DATA PROVIDED START

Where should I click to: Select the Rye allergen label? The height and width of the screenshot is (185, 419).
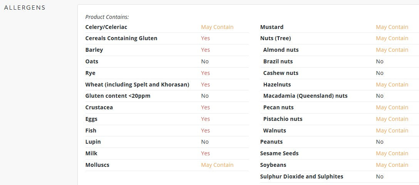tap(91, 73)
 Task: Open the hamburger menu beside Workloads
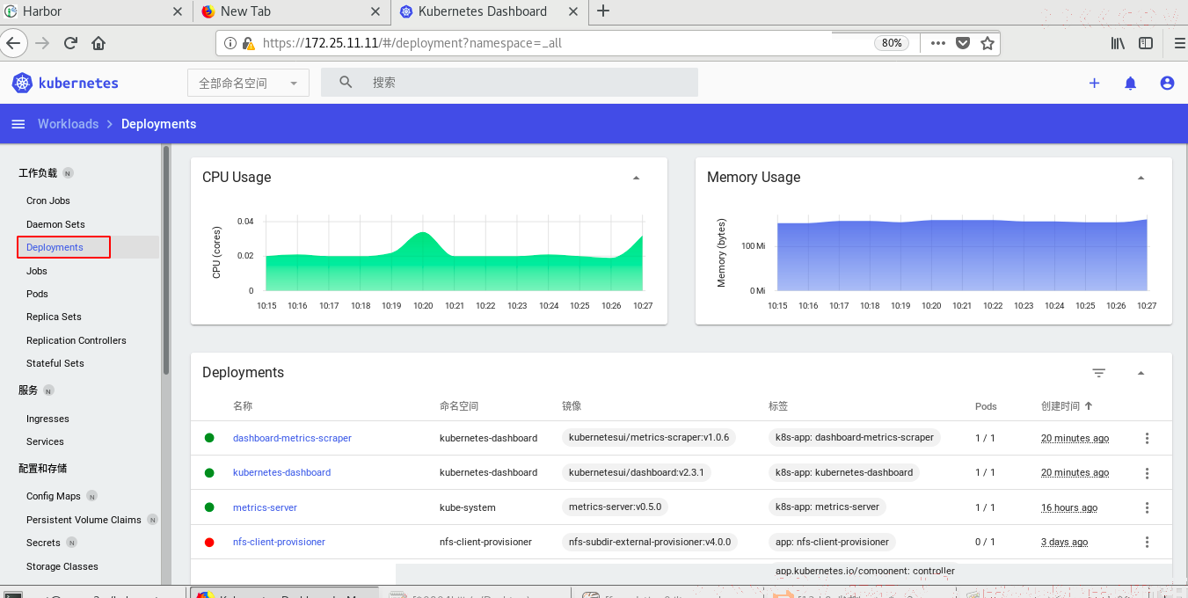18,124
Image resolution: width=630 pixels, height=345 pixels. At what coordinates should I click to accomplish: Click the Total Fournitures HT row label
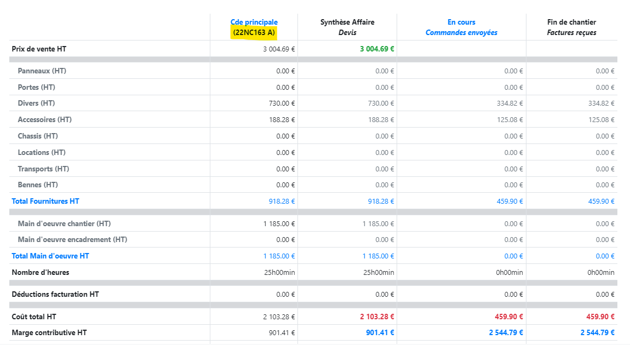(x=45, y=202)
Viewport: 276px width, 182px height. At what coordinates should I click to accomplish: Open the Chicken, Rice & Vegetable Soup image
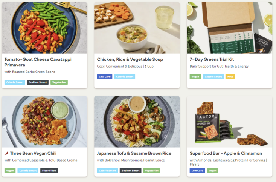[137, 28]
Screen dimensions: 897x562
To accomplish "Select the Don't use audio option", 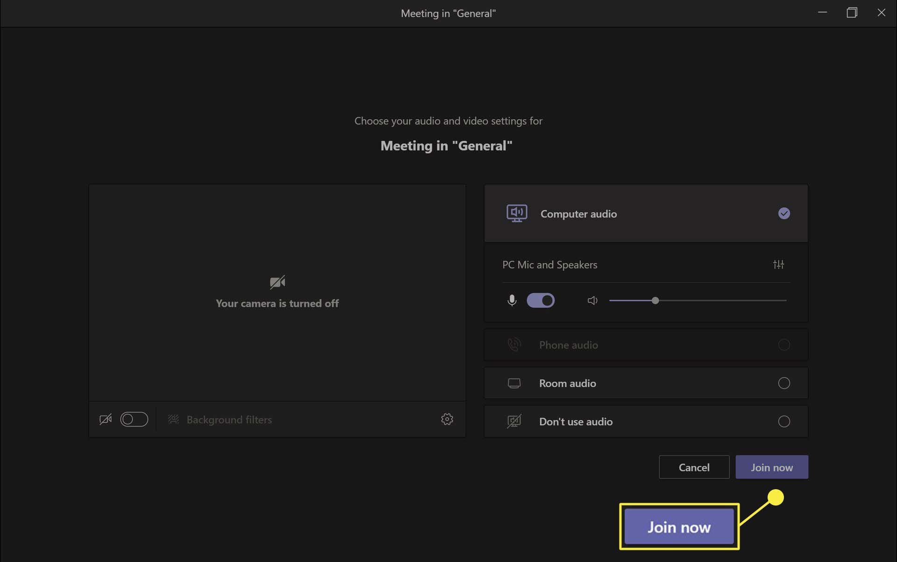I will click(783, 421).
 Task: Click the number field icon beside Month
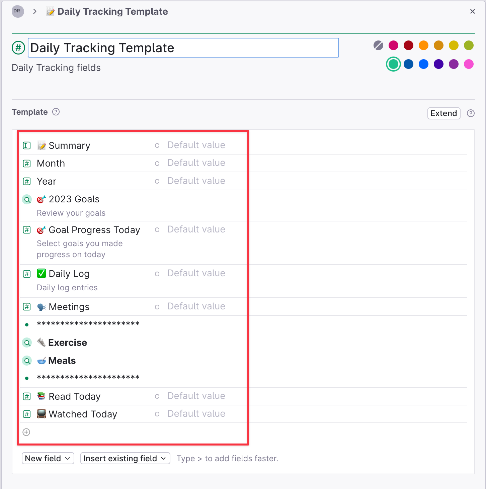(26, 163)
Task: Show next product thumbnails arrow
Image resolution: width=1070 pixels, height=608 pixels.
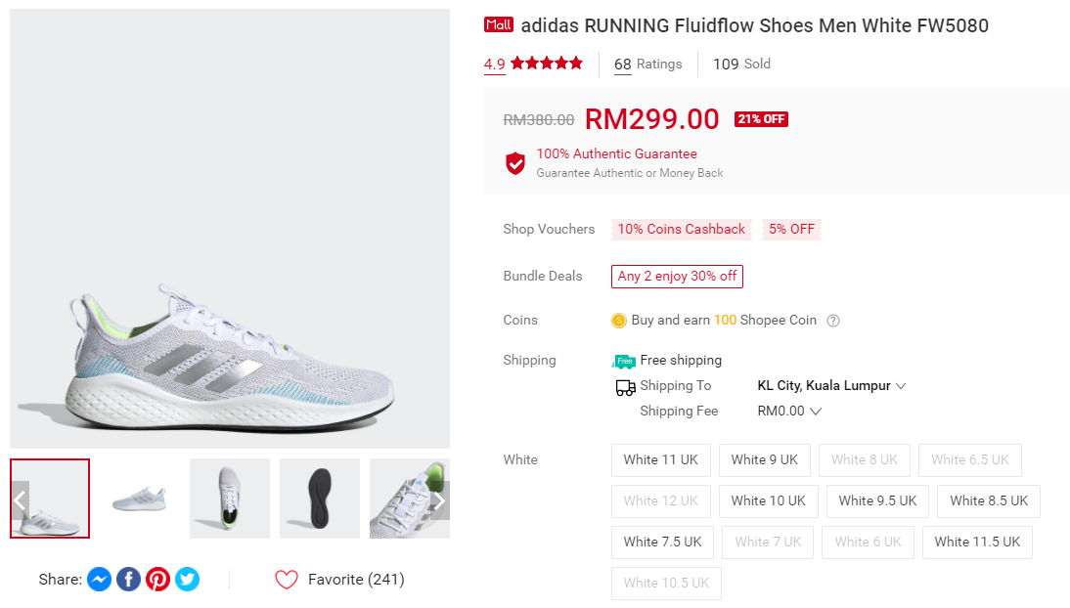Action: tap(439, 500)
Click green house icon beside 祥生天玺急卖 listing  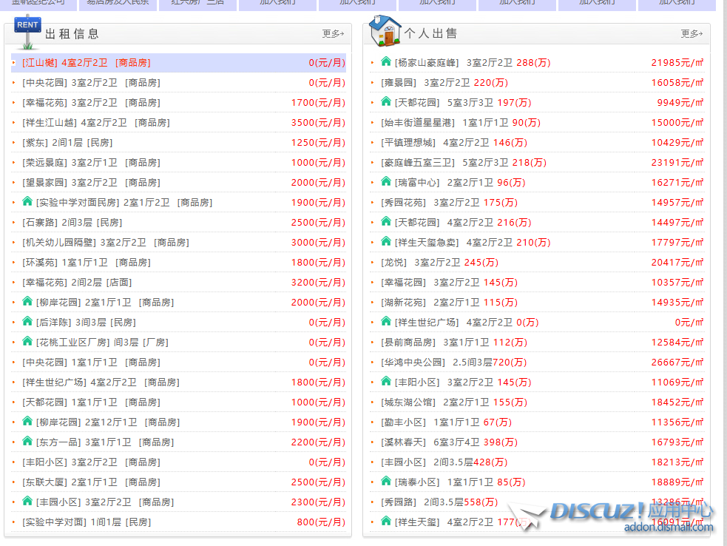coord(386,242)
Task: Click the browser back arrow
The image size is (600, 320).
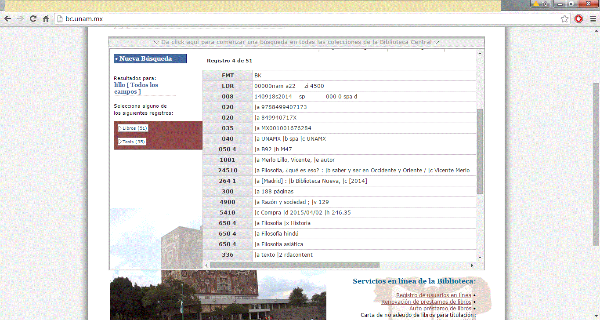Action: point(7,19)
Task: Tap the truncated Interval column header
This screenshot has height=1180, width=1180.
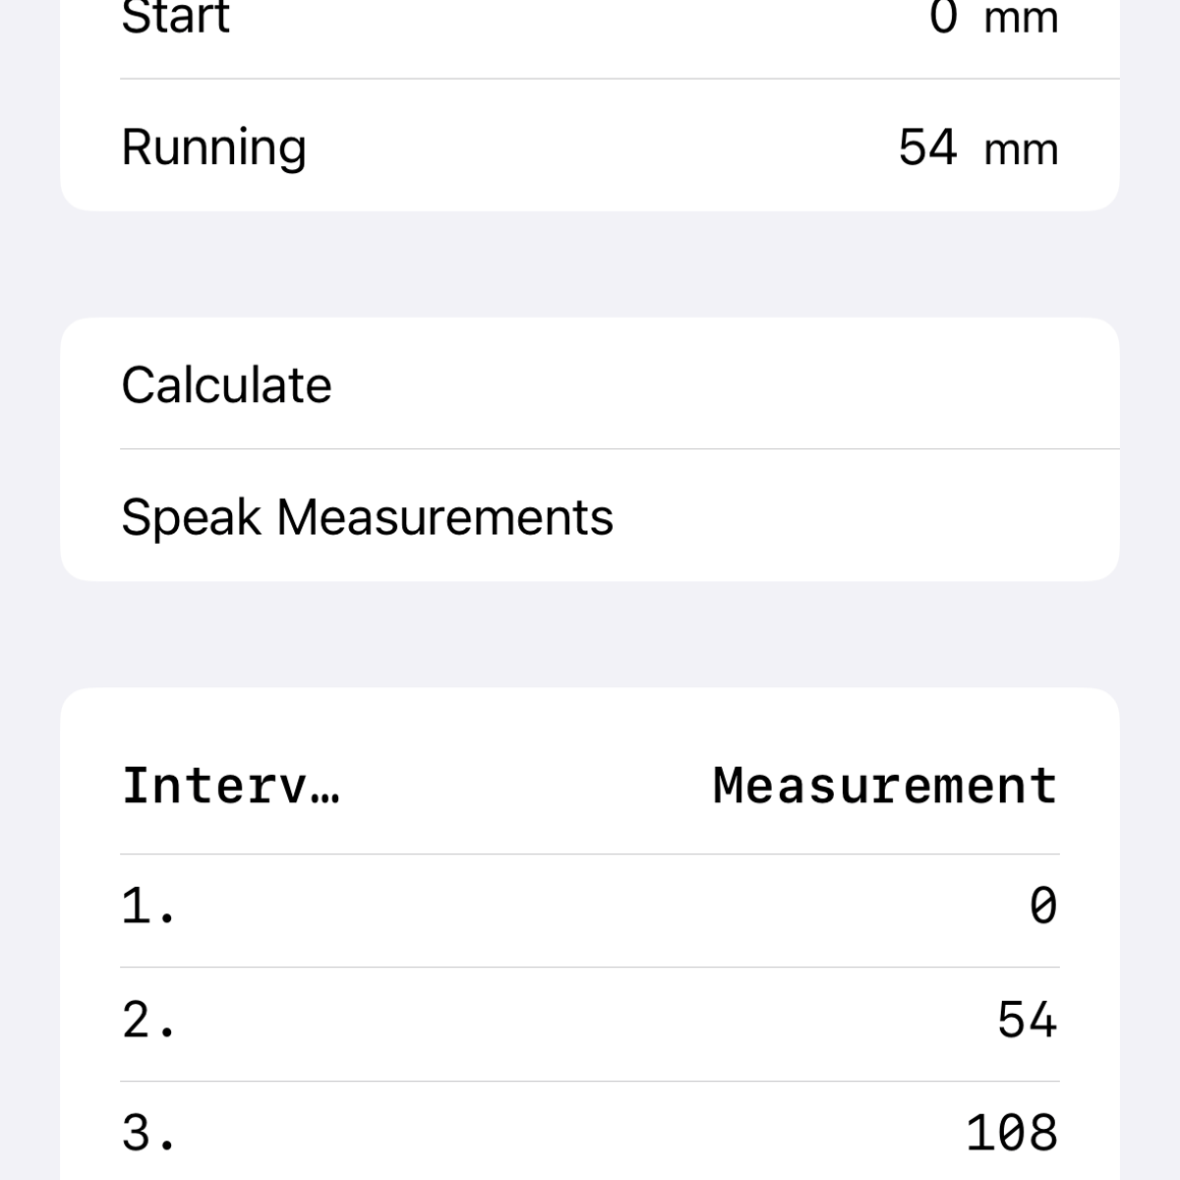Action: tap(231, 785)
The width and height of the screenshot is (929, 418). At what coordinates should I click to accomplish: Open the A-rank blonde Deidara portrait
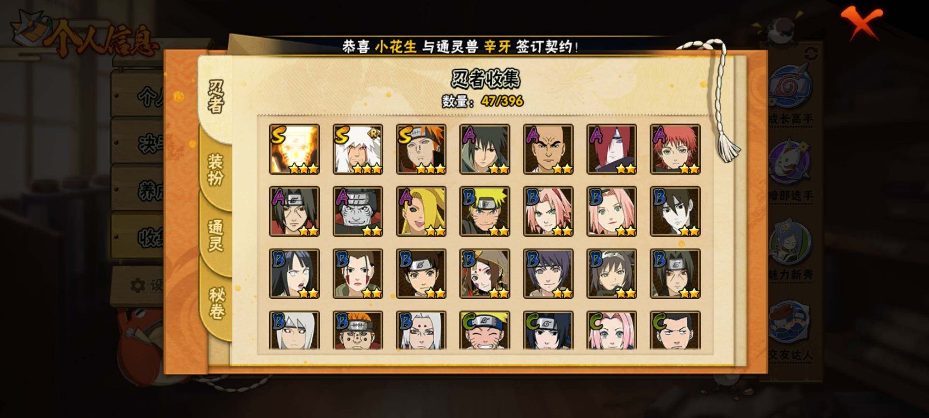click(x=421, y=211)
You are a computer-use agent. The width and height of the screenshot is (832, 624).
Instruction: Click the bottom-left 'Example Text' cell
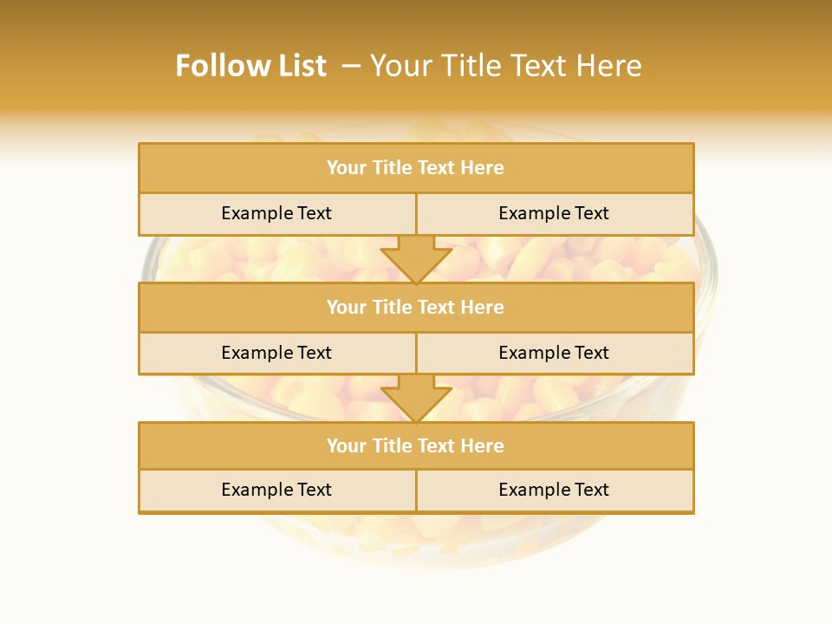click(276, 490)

DATA PROVIDED END

* _WHAT YOU HAVE TO DO_: Track down every line in the entries that includes the string "arrow", and copy it.

* _EXERCISE OUTPUT_:
Task: Show next product thumbnails arrow
Task: Click the browser back arrow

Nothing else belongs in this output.